| DATA |
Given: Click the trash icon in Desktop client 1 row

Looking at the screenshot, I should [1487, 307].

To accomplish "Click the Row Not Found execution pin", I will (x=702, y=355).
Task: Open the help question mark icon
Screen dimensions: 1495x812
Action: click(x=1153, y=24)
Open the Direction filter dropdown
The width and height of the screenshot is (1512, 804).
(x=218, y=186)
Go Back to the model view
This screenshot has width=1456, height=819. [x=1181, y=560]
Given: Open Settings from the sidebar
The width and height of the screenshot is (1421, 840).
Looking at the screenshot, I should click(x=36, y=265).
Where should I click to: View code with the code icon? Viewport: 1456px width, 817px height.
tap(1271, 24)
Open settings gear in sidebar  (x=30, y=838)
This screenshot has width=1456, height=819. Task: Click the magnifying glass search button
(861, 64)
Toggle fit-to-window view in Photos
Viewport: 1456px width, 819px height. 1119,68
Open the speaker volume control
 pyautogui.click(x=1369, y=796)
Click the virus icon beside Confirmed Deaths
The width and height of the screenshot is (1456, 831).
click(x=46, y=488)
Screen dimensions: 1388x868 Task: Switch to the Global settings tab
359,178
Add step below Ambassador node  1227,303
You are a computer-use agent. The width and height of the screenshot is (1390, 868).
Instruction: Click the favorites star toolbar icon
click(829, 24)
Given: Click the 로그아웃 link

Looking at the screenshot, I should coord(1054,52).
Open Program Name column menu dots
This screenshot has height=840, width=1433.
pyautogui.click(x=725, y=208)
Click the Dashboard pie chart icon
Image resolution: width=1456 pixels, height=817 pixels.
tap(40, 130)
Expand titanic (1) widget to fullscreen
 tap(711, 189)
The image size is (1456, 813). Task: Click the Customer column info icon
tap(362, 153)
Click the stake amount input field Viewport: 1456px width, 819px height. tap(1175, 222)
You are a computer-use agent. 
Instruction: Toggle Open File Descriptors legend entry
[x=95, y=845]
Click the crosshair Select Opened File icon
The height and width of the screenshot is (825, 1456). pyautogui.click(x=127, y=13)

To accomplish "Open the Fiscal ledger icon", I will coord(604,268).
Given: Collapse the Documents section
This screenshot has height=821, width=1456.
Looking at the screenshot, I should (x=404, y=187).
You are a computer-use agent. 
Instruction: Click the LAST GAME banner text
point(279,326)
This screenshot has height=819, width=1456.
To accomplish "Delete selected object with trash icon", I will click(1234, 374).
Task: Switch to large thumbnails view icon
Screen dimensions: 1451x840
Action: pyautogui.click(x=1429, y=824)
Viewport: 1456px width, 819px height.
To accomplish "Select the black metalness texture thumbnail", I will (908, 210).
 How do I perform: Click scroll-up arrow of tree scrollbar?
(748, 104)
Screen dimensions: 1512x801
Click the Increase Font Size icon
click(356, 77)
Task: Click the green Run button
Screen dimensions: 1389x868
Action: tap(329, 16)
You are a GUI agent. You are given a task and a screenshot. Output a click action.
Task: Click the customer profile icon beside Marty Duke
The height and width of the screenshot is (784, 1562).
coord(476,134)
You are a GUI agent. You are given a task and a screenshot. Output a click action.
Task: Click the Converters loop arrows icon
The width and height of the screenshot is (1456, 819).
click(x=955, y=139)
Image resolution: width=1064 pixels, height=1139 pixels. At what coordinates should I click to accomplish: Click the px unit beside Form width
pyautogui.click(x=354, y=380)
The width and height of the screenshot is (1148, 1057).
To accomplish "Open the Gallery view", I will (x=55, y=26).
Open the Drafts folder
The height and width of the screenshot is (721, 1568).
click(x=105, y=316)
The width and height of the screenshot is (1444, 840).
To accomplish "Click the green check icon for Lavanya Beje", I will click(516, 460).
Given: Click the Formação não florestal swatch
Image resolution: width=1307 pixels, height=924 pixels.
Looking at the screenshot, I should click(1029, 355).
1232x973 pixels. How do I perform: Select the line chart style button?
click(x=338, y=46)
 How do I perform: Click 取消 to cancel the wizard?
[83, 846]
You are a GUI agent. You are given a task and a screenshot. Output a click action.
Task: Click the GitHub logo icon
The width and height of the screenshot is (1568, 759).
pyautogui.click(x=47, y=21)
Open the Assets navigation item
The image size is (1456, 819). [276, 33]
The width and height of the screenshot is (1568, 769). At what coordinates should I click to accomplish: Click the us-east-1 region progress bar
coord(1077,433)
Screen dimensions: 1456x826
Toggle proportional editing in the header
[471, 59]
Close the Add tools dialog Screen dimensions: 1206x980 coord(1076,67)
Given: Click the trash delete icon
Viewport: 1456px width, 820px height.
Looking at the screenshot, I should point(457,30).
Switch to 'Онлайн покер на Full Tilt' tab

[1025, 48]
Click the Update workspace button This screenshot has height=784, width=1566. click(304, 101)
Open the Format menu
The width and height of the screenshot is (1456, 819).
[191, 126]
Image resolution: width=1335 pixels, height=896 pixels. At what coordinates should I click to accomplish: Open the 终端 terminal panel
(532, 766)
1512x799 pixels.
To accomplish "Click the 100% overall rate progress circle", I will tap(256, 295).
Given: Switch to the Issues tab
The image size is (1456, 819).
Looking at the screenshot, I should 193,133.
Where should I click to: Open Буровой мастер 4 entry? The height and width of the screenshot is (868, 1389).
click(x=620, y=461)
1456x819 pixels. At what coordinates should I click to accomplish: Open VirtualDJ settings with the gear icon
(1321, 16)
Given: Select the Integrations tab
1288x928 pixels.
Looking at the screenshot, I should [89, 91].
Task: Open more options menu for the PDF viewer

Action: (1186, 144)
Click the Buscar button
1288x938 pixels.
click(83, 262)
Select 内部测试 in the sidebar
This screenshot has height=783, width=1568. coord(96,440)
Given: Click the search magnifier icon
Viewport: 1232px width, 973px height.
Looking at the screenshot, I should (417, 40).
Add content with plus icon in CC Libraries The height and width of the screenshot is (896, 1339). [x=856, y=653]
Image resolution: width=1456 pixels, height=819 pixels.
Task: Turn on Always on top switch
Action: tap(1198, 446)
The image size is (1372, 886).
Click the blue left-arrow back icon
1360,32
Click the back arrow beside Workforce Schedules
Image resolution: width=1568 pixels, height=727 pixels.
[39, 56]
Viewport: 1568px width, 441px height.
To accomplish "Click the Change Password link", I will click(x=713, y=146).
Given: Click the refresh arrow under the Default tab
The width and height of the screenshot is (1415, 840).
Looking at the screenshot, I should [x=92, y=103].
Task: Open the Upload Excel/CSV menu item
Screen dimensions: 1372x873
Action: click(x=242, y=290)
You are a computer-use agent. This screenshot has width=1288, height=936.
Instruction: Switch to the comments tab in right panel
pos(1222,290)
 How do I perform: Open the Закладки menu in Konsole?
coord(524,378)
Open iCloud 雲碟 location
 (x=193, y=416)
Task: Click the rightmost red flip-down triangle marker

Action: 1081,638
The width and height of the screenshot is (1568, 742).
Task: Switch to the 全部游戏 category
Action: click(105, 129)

| EXERCISE DIRECTIONS |
When a line in the material above includes "green", report that line by copying it.

| ANSWER BOX |
Task: Click the green Run button
To accomplish "Click the green check icon for Lavanya Beje", I will click(516, 460).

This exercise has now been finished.